Durkee, who has served under four University presidents, said immediately following the announcement the retirement was “largely unexpected.”
“We didn’t know this was going to be the precise time, but we knew once the campaign was over it was probably time for the president to move on,” Durkee said in an interview in his office. “We all hoped it would come a little bit later.”
Tilghman said she chose to step down this year after the Aspire campaign concluded because she thought projects she undertook were on their way to completion.
“What I realized is that almost everything — if not everything — that I had set out to do as president I’d either done or ... I am confident that it is irreversibly on its way to being done,” Tilghman said. “I began to ask myself what’s next.” To start new projects or initiatives, she said, she “would have to have a five-year runway.”
Hall, who said she has a “close relationship” with Tilghman, put the 19th president’s decision in the context of the capital campaign’s conclusion.

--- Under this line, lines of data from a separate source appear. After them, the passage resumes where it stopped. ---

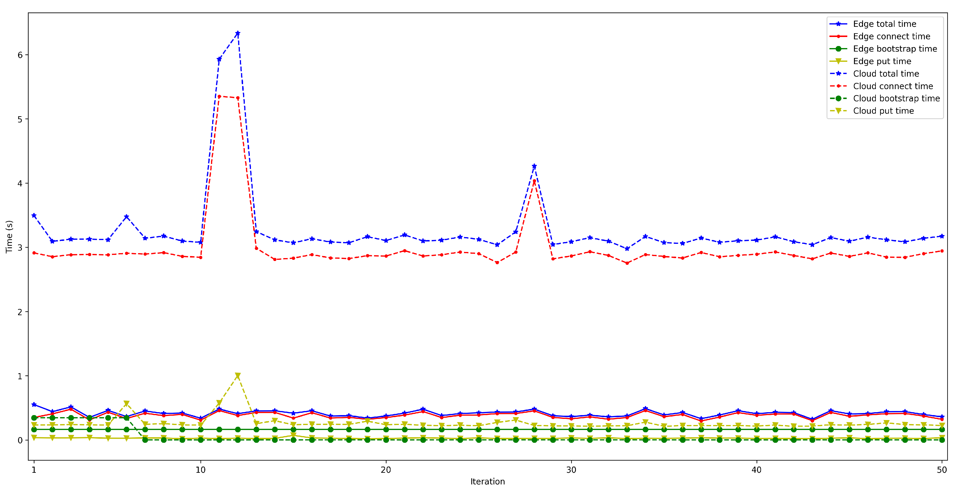Click the Edge total time legend marker
958x492 pixels.
point(838,24)
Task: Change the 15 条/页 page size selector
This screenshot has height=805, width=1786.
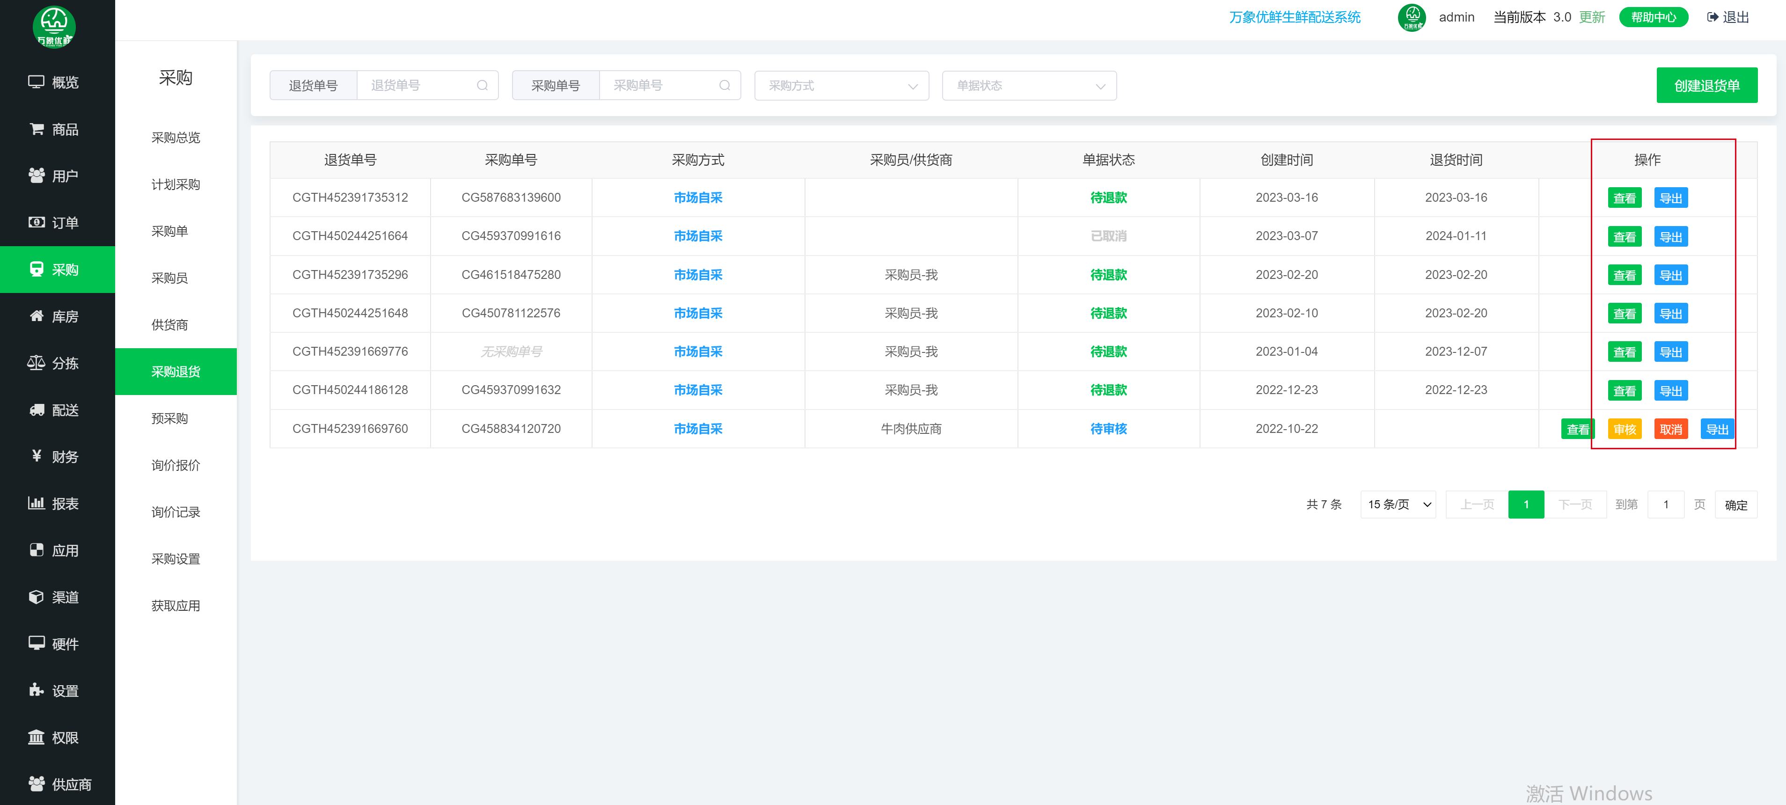Action: (x=1398, y=505)
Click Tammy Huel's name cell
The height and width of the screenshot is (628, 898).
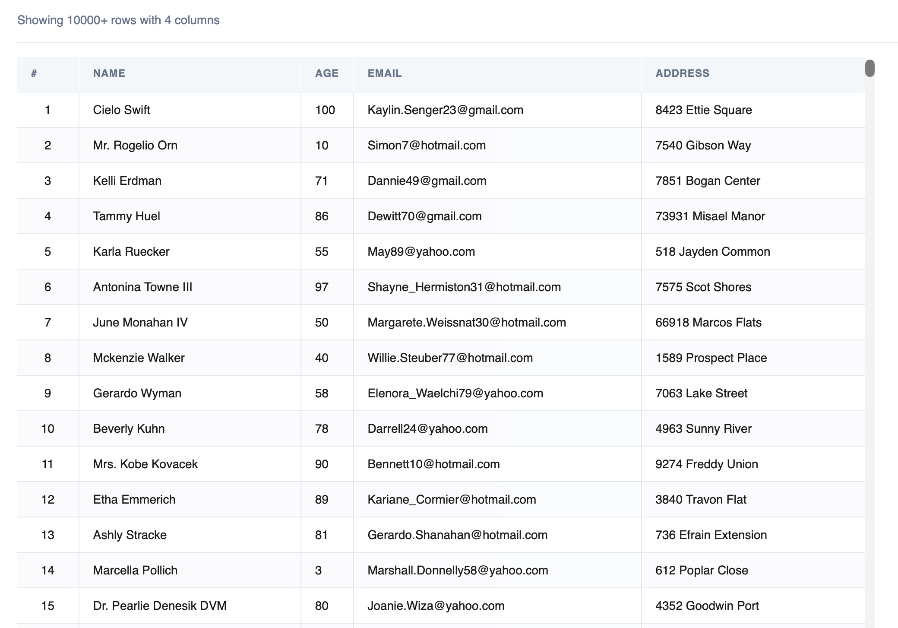(126, 216)
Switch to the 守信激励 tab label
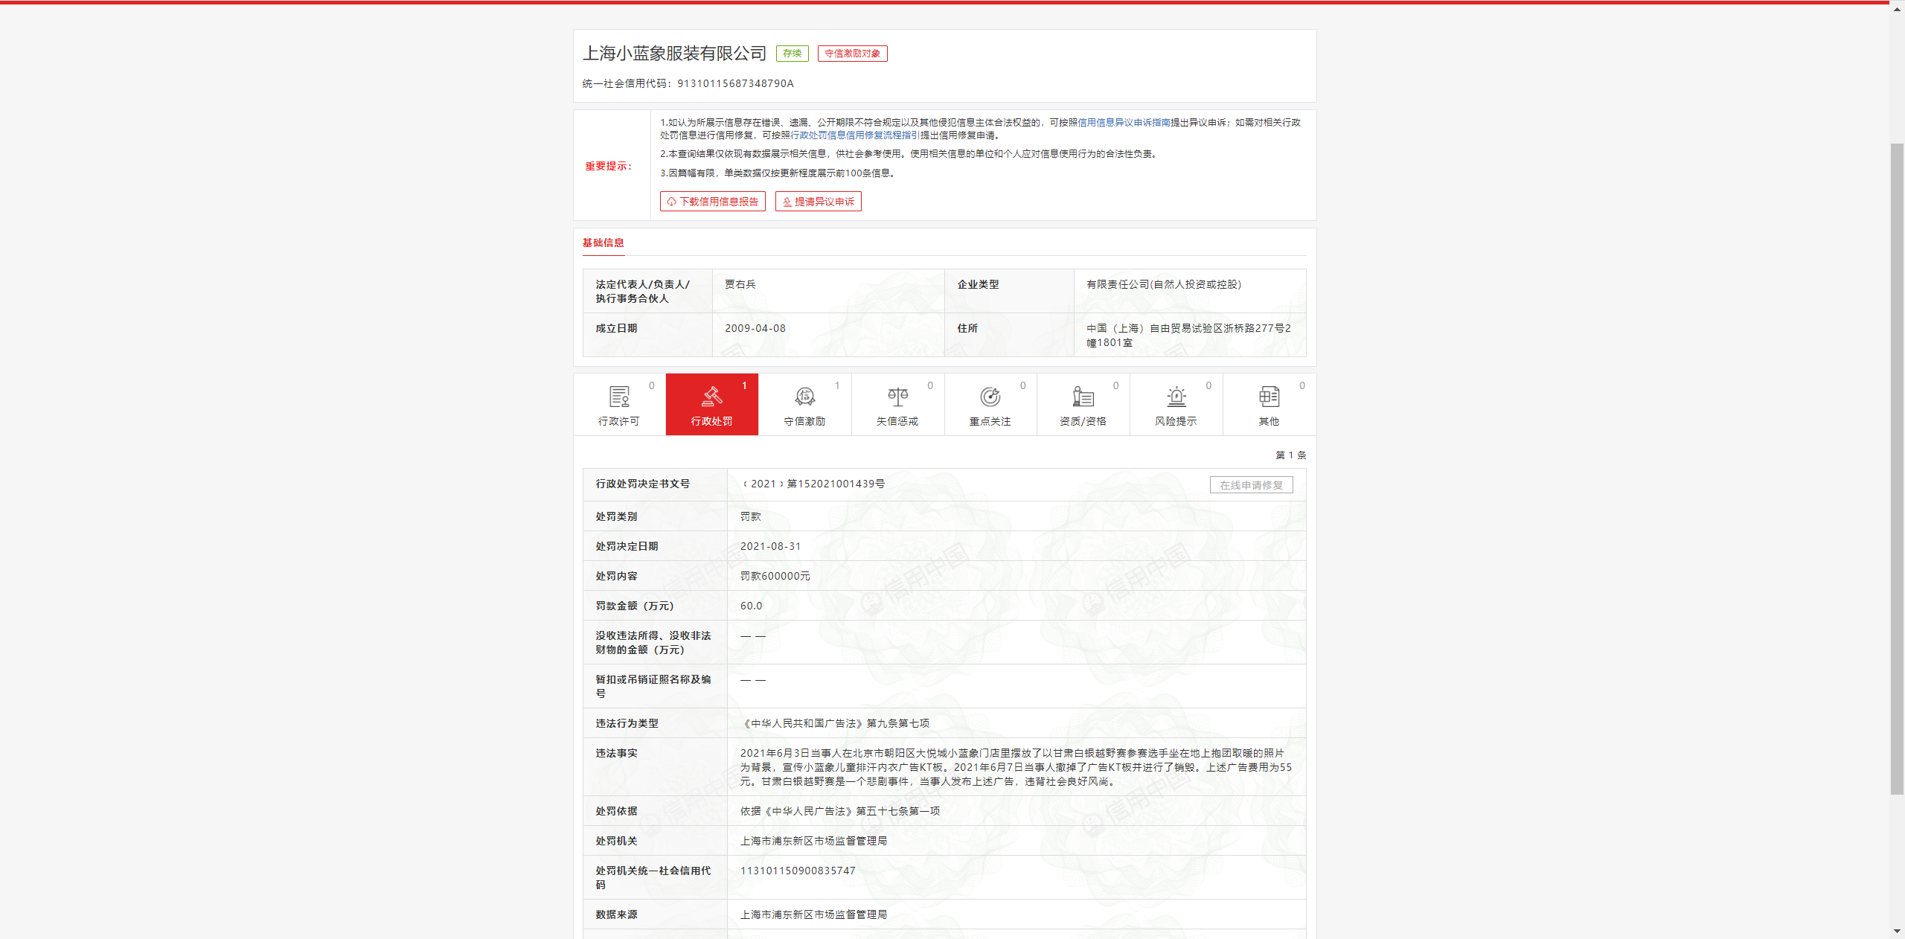The height and width of the screenshot is (939, 1905). [x=804, y=421]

Hall said following its completion Tilghman had the opportunity to breathe and reflect on what is best for the University.
Tilghman explained that she made the decision by asking a similar question: What is best for the University? After her 12-year presidency, which she noted is a long tenure for the leadership post, a new president would be better able to critically assess the state of the institution.

“After 12 years, you’re inevitably more defensive, less critical, because a lot of what you should be looking at really critically is your work. This is the right time for Princeton to have that transition,” she said.
In a 2009 interview with the ‘Prince,’ Tilghman explained that she planned to retire at the end of the academic year following the Aspire campaign — this academic year — saying there is a “rhythm of the presidency.” That phrase returned in Tilghman’s Saturday email announcing her departure, who noted the “natural rhythm to university presidencies.”
Tilghman’s 12-year presidency follows on the heels of the 13-year presidency of her predecessor, Harold Shapiro GS ’64. Princeton presidents preceding Tilghman have served terms of similar length.
When Tilghman was chosen by — and from within — the search committee to lead the school in 2001, she had fairly little administrative experience; a molecular biology professor, she had led the Lewis-Sigler Institute for Intergrated Genomics. But Hall said that despite this inexperience she learned quickly on the job.
“It wasn’t that she grew; it was just unknown how much she would emerge as a really effective leader of a very large, very complex organization,” Hall said. “And honestly, I would say that, really right off the bat, she proved herself really adept at that intersection of managing a large complex organization, being able to chart a course, being able to motivate people to be able to follow her course and being able to communicate that very clearly.”
Associate News Editor Luc Cohen and Staff Writers Michael Granovetter, Buyan Pan and Marcelo Rochabrun contributed reporting.